Pain secondary to opioids?
Collaboration of Nadia Gomez.
Opioids are very potent and effective drugs; they are traditionally used for both acute and chronic pain conditions. However, opioids commonly cause vigorous side effects, some of which are likely to become lethal.
The opioid signaling system has the greatest receptor for tolerance development; consequently, requiring some cases to increase the intake amount of the drug to fulfill the analgesic effect.
Opioid Induced Hyperalgesia (OIH)
Opioid induced hyperalgesia (OIH), is defined as a heightened response to painful stimuli, caused by opioid consumption.
This manifests as either hyperalgesia (increased/extreme sensitivity to pain), or allodynia (pain caused by stimulus that normally does not provoke pain); it becomes more intense while the dose and exposition duration are increased. The outcome varies according to characteristics of each patient.
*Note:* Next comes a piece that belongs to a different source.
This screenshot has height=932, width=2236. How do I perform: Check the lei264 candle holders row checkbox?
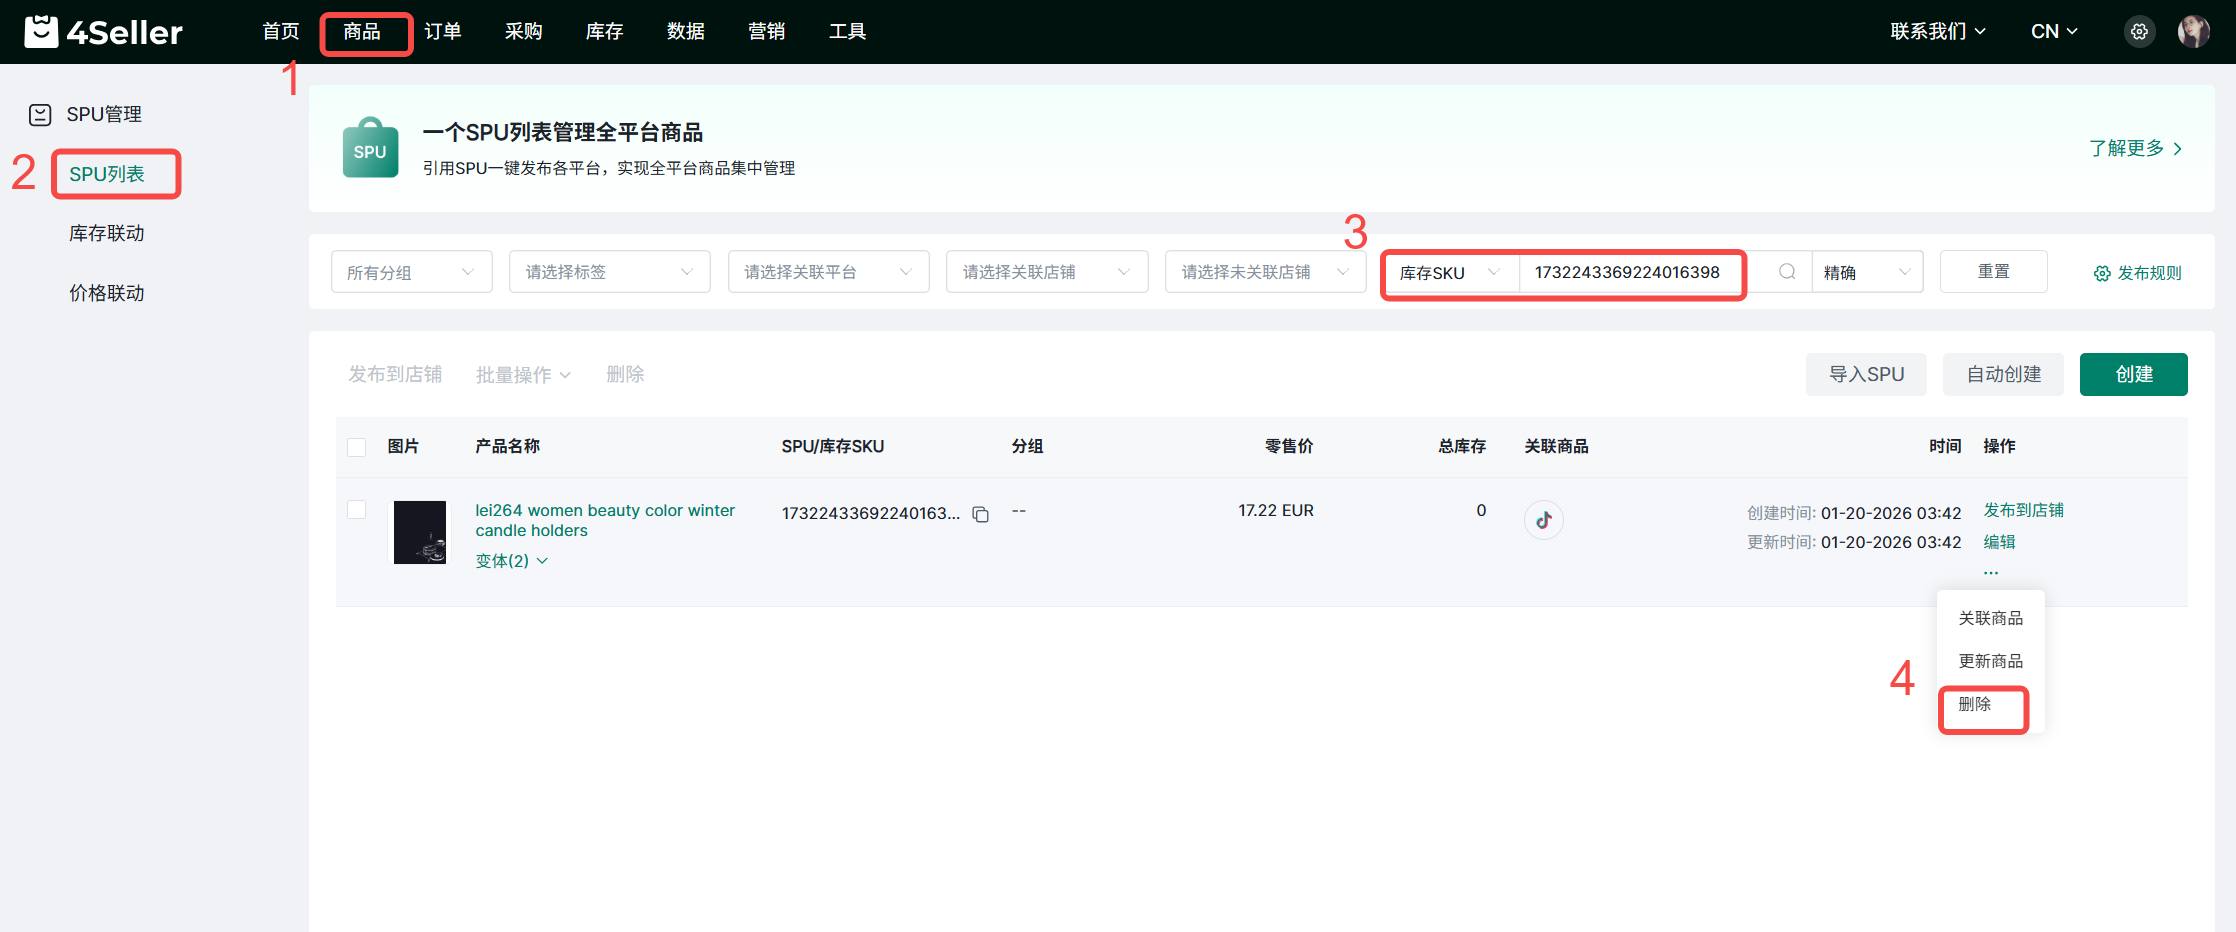pyautogui.click(x=357, y=510)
OIH is difficult to recognize due to the variation of symptoms among patients, resulting in a diagnosis of exclusion. It should not be the first diagnosis of any case, even if the patient has been on long-term opioid treatment.
Clinicians should suspect OIH when opioid effect decreases, without disease progression, especially if there is unexplained pain reports or allodynia unassociated with the original pain, and increased pain with increasing dosages.
The opioids used, in order of frequency, are morphine, fentanyl, oxycodone, hydromorphone, and methadone. The administration can vary in all forms: oral, intravenous, transcutaneous, transmucosal, and intrathecal.
Opioid cessation, opioid rotation, and auxiliary pharmacotherapies, such as ketamine and dexmedetomidine. Adjuvant drugs appear to be the most effective approach in terms of absolute decrease in opioid use.
Opioid induced hyperalgesia can be resolved when this condition is diagnosed and managed.